I smell fermenting fruit – it’s like a food waste bin in the heat of summer. Bacterial breakdown is happening with a red wine balsamic edge.

It’s so gentle when you swig it – the first beer out of this trio to soothe despite being a sour. The flavours come through after a short delay. It’s suave and restrained in its taste.

There’s the sensation of eating handfuls of red currants. The plum (damson) is of the tartest variety but not to the extent this becomes puckering. It’s still sharp – slightly unripe pink rather than soft blue but carrying enough sweetness to make it sociable.

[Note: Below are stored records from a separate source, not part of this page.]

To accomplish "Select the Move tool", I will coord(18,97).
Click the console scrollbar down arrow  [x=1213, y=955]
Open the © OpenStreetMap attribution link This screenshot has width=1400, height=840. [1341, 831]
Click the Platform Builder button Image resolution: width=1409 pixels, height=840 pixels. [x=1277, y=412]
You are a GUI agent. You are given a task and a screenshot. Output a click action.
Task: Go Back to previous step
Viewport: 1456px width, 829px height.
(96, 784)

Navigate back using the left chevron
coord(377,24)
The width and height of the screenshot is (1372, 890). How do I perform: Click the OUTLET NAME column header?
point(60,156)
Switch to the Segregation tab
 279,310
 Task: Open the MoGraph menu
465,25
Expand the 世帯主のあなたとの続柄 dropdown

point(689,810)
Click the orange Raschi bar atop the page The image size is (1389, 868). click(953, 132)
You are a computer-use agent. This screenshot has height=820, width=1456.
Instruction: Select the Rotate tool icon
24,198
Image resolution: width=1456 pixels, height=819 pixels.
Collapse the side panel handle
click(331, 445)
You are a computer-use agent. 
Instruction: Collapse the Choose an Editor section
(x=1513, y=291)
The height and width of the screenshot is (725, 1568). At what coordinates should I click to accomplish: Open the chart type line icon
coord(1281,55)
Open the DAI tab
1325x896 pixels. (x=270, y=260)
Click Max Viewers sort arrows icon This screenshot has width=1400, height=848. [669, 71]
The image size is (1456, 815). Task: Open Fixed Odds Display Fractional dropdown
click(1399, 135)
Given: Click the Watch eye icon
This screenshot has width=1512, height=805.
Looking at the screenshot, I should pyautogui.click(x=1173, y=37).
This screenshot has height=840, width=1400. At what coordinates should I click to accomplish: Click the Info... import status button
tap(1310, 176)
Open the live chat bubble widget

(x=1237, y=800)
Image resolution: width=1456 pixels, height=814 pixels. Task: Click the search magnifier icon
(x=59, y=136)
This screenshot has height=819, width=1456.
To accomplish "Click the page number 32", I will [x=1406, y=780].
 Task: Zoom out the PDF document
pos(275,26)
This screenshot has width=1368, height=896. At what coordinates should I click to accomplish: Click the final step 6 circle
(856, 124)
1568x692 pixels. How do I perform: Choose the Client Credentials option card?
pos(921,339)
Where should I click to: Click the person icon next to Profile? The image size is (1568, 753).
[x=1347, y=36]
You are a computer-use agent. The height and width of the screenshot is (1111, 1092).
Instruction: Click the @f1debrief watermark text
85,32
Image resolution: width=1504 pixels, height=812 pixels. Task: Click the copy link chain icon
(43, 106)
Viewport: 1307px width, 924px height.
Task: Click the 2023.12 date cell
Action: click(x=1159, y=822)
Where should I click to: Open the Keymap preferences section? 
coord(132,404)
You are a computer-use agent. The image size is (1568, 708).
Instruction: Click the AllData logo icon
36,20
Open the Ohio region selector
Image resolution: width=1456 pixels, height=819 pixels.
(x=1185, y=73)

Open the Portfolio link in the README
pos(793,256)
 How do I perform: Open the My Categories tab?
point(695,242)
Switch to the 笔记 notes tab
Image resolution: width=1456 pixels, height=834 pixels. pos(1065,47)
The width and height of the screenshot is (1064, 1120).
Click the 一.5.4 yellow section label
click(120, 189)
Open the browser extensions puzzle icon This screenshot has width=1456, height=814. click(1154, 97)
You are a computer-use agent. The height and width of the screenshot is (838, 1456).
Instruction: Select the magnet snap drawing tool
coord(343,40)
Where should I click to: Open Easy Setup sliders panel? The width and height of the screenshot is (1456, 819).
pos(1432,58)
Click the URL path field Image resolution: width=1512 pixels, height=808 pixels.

The mouthfeel is smooth and the liquid on the palate is tangy rather than fizzy. It’s almost as creamy as a fruit smoothie.

There is absolutely no dryness to this. It’s a gorgeous beer but very polite. It has a U rating and can be shown on mainstream TV in the early afternoon.

Its strongest facet is the unabashed aroma of decay and fermentation. I love it.

All three beers raise the bar for the style. Each can definitely come back to my boudoir but I do have a favourite in this vertical taste-off and it’s hands-down Trolltunga. Without overbalancing, it just kept its passion so that the finishing sips were as purging as the first. It wasn’t afraid to come on strong and forced you to sip it respectfully.